Tammy and John-John

Submitted into Contest #274 in response to: Use a personal memory to craft a ghost story.... view prompt

1 comment

Fiction Drama

This story contains themes or mentions of suicide or self harm.

John lumbered down the stairs, unable to sleep without Eileen by his side. Eileen, his third wife, had gone to stay with her sister. She was deciding whether to leave him for good. 

At the bottom of the stairs, John’s head jerked, and he let out a low sound of fear. His first wife was sitting in the easy chair by the sofa. She was smoking. 

He closed his eyes and reopened them, but she was still there. He realized he couldn’t smell the scent of cigarette.

  “Are you a ghost,” he whispered. 

She shook her head. “No. I’m a spirit. I’m dead, definitely. But a ghost is a dead person who inhabits earth. I don’t generally spend my time here.”

He nodded. 

“Tammy?” he asked quietly. He wanted to make sure. She looked like Tammy. 

She smiled easily. “Yes, John-john. It’s me,” she said. 

Her pet name for him made his teeth grind. He felt rage and repulsion flood into him.

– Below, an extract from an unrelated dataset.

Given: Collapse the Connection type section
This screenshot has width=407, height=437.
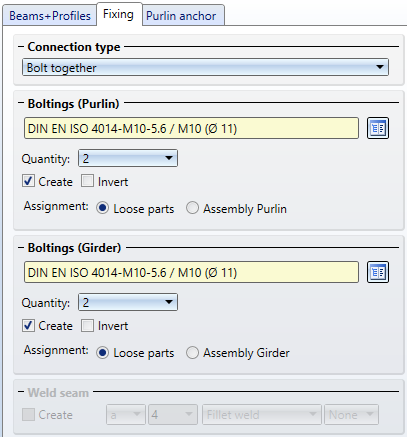Looking at the screenshot, I should (21, 47).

It must be Tammy. She made him feel vicious in a way no one had done before or since. 

“You’re a fucking asshole, Tammy!” he yelled. “You’re such a fucking asshole,” he said again because it felt so good to have the words land in the ears that deserved to hear them.  

She raised her eyebrows gently. “I guess you’re still upset with me,” she said.

“You blew your fucking brains out, Tammy! In our house! Where our teenage daughter lived!” He yelled out the decades of outrage and horror that had petrified inside him. 

Tammy nodded. “I did.” Her face reflected sorrow. 

“Who does that? Go kill yourself somewhere outside the house! I had to find you. I had to replace the furniture because your brains were stuck to the leather, you selfish fucker!” he growled. 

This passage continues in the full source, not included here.